Where is IDYW going? Where is the UK going?

EU referendum

It’s been a turbulent week. There’s been an IDW Steering Group meeting and a certain referendum. In the next day or two we’ll post a statement from the Steering Group, inviting criticisms and comments. As to the referendum and its unexpected outcome we’ll post a diversity of responses, enquiring in particular as to the content and character of your conversations with young people.

Watch this space.

Youth Work in the new 'marketised' landscape : the wider context

Find below Bernard’s challenging contribution to the Y&P conference. It represents a backcloth to the two joint IDYW/NCIA workshops on ‘The Drive to the Market’, which will take place on Thursday, April 26 and Friday, April 27 in London and Manchester respectively. More details asap.

Thinking Seriously About Youth Work and Policy

YMCA George Williams College, London

March 15th 2012

Youth work in the new ‘marketised’ landscape: the wider context

Presentation by Bernard Davies on behalf of the In Defence of Youth Work campaign

Given the title of the conference, key focuses over the day have understandably been on the government’s Positive for Youth paper, the Select Committee report and the DfE’s response to it, and the recent DfE draft guidance on the 2006 Education Act. Taking these documents as my starting point, I could point to the occasional crumb of support offered to youth work – for example to Positive for Youth’s recognition that youth workers … can make a crucial difference to young people’s lives (Para 3.12) and its assertion that quality in youth services needs to be judged … by good outcomes as well as reductions in bad outcomes. (Para 5.37). However, in contrast to the view taken in his presentation to the conference by Paul Oginsky [the government’s advisor on the National Citizen Service], for me these fine words are overwhelmed in this as in all the government’s recent policy statements by a preoccupation, rooted in a deficiency model of young people, with dealing with bad outcomes.

Thus, Positive for Youth’s one substantive ‘youth work’ case study focuses on ‘the most vulnerable students … at risk of permanent exclusion’ [from college]. (Page 25), while it returns time and time again to:

The needs of young people from socially excluded groups (Para 3.12)

Those young people who don’t get the support or opportunities they need from their family or community (Para 4.73)

[Youth work as] an important form of early intervention for young people at risk of poor outcomes. (Para 5.20)

Positive for Youth does suggest a need ‘to consider the balance of targeted services and open access services (Para 5.20). However it is not only saying this at the very moment that open access provision is fast disappearing across the country. By suggesting that this shift is the result of decisions which are the local authorities alone, disingenuously if not downright dishonestly it is ignoring the fact that this year’s £200M-worth of cuts in Youth Service budgets is the direct result of government decisions to massively reduce central government support for local authorities and freeze council tax. With some 3000 full-time youth worker posts going as a result, whole swathes of professional skills are also being lost – the very skills which Paul Oginsky highlighted as essential for achieving the consistency in young people’s personal and social development to which, he claimed, the government aspires.

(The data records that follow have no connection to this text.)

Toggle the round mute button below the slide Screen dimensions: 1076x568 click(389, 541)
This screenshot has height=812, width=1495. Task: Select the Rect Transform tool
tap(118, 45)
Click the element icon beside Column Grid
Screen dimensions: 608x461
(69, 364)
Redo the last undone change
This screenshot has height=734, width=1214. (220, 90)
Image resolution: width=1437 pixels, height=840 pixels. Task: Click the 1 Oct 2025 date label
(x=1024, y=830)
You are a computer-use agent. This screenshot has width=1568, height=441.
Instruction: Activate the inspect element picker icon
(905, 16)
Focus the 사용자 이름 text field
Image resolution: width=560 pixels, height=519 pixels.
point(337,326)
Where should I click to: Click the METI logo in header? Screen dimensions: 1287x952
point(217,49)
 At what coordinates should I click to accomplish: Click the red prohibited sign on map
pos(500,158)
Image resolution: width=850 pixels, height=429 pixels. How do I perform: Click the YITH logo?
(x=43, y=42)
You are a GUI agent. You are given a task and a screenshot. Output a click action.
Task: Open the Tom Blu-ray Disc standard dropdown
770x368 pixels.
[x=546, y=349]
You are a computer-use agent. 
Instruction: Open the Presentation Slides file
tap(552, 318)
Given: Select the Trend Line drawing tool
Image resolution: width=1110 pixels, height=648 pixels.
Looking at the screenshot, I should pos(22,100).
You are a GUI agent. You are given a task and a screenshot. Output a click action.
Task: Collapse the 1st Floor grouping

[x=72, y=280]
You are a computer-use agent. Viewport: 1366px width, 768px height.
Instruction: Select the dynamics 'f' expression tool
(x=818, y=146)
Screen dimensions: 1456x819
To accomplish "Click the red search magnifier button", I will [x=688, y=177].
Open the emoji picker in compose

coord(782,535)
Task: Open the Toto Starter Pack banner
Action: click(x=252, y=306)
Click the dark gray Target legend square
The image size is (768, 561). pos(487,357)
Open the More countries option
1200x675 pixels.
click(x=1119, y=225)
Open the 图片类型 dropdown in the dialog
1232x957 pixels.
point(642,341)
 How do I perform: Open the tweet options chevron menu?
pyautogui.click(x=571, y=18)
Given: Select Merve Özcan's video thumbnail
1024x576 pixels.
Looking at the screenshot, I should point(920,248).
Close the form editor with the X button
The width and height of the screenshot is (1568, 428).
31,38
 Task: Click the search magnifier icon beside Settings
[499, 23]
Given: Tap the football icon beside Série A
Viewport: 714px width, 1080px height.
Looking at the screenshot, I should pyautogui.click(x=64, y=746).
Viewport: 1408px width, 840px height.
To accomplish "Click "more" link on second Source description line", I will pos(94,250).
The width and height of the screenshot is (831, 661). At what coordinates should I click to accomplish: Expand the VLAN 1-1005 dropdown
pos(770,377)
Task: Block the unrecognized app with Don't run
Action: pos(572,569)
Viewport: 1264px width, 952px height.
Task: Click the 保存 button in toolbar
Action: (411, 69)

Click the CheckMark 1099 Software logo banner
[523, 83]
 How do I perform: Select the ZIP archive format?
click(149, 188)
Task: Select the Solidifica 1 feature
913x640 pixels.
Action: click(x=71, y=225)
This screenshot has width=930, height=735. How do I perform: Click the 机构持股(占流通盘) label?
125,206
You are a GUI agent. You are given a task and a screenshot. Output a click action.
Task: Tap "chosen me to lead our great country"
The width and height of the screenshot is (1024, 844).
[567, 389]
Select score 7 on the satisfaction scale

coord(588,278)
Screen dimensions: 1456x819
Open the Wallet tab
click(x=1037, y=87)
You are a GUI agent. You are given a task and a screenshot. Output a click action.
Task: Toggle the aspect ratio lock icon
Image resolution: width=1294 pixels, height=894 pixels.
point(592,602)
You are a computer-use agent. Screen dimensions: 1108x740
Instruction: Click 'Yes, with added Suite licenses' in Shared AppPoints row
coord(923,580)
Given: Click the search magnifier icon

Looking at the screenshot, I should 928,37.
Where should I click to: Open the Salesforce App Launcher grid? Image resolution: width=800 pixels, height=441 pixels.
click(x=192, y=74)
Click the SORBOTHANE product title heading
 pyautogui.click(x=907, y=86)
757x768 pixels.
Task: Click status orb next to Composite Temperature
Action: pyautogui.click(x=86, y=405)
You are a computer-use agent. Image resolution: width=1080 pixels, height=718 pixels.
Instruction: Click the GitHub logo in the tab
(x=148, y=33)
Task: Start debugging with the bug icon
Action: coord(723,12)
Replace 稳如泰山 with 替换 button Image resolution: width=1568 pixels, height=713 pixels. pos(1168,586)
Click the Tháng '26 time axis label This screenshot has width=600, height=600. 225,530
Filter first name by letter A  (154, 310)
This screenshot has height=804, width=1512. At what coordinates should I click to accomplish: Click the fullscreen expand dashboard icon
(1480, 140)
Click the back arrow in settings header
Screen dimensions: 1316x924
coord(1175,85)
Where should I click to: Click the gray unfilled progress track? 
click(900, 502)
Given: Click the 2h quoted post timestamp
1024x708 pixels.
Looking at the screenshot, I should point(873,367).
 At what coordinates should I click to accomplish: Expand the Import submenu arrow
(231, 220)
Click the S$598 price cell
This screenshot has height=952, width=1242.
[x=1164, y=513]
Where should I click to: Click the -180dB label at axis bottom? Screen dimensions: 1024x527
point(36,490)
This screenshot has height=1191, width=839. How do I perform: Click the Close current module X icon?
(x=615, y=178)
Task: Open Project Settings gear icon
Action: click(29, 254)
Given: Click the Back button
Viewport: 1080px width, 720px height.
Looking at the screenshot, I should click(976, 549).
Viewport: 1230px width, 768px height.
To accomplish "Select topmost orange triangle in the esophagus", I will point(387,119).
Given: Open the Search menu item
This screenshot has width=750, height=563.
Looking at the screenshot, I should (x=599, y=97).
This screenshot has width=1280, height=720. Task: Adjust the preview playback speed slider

Though these are all crucial issues, there is however another which has received too little attention at the conference and which I see as even more significant: the overall policy framework within which government youth policy is located and which is radically refiguring the landscape for providing and especially funding all public services. With the so-called ‘big society’ as its cover, this is driven by a government aim, in the words of Professor Peter Taylor-Gooby of the University of Kent:

to change fundamentally how the welfare state works, so that private capital and the market are embedded at the heart of public provision’.